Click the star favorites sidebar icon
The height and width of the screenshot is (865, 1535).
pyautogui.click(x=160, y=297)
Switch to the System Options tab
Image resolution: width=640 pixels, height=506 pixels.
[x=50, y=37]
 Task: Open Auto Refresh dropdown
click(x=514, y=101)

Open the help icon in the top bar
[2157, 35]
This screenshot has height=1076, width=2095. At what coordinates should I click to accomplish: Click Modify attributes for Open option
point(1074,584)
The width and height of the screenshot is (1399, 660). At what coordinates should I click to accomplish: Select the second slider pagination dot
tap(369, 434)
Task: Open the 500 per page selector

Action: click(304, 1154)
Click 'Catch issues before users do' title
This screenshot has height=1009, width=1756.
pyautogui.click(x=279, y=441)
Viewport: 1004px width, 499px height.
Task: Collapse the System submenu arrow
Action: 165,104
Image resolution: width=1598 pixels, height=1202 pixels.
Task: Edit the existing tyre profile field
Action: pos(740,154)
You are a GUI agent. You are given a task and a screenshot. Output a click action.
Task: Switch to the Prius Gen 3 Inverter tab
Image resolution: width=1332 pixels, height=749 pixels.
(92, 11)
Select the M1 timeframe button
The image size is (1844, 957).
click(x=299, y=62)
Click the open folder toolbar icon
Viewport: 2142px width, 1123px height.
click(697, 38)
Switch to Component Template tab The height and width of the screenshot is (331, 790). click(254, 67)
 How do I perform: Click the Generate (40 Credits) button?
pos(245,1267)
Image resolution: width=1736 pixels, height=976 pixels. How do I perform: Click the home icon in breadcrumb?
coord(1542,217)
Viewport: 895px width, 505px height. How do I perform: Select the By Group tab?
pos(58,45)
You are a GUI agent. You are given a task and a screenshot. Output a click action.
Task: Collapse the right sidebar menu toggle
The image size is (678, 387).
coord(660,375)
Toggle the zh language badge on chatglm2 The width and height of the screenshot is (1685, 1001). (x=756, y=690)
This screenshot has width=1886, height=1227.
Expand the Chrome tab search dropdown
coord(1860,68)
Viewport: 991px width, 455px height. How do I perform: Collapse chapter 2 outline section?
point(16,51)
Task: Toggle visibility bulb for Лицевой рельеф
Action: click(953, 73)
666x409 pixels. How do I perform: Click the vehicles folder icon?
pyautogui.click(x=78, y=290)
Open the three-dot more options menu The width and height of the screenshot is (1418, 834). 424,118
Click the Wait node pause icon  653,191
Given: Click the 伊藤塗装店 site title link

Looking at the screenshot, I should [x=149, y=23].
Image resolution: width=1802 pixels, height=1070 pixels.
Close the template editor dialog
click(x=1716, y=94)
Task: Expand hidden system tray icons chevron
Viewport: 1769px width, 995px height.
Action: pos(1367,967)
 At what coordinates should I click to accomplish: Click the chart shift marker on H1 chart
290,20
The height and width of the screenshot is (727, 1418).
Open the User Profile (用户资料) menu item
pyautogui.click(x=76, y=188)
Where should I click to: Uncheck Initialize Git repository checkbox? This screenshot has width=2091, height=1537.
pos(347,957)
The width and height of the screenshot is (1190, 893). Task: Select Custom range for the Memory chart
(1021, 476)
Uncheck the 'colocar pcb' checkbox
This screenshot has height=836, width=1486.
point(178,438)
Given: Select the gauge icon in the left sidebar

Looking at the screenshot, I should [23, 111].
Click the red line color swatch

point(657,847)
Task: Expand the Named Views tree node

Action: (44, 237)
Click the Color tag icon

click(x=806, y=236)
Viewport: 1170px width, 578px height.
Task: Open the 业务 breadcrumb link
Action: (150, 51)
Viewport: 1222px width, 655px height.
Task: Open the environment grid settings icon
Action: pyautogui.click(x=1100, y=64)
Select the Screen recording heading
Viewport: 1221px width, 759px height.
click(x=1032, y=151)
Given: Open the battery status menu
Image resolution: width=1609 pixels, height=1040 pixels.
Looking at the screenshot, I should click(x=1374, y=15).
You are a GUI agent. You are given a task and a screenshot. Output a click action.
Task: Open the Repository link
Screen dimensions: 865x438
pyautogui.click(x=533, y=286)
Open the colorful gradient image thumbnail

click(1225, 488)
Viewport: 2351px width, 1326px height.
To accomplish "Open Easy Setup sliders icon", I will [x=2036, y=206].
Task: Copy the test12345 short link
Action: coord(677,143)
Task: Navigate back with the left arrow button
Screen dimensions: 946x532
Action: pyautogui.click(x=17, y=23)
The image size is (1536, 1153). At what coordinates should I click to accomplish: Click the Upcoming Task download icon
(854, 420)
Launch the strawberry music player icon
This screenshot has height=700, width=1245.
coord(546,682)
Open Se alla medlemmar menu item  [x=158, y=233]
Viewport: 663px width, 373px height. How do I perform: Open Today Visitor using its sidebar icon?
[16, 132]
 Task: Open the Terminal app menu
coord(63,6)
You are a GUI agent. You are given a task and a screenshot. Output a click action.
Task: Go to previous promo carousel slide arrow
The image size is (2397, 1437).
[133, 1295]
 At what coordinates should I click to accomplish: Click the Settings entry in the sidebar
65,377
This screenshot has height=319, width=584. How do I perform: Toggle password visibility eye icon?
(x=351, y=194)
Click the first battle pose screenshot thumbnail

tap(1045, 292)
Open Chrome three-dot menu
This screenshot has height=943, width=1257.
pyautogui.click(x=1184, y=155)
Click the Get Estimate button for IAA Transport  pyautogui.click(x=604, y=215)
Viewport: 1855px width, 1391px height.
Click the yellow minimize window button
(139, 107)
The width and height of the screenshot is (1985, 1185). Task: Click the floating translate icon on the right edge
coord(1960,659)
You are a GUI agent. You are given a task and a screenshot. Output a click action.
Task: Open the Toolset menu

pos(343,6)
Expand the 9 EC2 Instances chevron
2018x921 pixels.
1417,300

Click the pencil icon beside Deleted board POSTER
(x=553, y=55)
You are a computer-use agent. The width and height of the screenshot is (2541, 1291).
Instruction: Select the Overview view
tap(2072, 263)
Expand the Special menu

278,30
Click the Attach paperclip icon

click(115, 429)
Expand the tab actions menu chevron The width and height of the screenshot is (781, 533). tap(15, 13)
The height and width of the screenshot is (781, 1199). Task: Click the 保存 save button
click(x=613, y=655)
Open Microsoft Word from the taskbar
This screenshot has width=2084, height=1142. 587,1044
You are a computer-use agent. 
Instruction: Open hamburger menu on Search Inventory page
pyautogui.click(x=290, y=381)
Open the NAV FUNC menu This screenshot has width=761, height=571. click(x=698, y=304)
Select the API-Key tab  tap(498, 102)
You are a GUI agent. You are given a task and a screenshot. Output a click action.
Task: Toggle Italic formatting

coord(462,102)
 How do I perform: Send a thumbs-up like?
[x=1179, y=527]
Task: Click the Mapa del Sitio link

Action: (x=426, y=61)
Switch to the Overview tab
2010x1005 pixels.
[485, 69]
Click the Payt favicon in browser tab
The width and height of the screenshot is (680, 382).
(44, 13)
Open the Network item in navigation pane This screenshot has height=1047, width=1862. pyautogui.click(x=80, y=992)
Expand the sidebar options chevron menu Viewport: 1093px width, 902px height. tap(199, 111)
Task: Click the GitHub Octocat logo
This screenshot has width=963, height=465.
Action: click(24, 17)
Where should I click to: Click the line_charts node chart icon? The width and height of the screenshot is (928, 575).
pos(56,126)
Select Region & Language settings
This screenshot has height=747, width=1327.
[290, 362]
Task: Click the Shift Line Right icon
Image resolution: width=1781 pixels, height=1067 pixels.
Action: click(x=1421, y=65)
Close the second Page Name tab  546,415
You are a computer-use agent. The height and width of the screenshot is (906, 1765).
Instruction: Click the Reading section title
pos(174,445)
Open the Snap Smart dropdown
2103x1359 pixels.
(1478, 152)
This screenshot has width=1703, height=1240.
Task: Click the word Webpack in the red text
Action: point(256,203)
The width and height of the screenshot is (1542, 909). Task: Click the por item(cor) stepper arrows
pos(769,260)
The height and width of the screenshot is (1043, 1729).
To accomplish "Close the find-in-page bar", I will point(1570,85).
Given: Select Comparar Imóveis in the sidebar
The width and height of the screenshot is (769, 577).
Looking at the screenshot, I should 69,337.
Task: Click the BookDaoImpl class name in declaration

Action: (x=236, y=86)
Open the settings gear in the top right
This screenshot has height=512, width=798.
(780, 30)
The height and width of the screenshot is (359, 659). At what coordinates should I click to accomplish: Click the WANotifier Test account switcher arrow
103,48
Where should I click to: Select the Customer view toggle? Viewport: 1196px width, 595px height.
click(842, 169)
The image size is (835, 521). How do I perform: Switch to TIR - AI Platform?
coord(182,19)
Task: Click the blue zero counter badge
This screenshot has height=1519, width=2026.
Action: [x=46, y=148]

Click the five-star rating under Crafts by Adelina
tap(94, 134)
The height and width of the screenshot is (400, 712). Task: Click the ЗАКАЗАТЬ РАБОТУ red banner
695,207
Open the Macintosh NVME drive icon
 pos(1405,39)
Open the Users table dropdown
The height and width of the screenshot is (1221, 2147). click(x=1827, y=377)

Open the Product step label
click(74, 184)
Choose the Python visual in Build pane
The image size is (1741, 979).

— Requirement —
Once you find the line with "Screen dimensions: 946x532" in the entries above, output it and each line after it up to and including the line with "Open Se alla", and nothing else.

— Solution for this problem —
Screen dimensions: 946x532
Action: pyautogui.click(x=17, y=23)
The image size is (1536, 1153). At what coordinates should I click to accomplish: Click the Upcoming Task download icon
(854, 420)
Launch the strawberry music player icon
This screenshot has height=700, width=1245.
coord(546,682)
Open Se alla medlemmar menu item  [x=158, y=233]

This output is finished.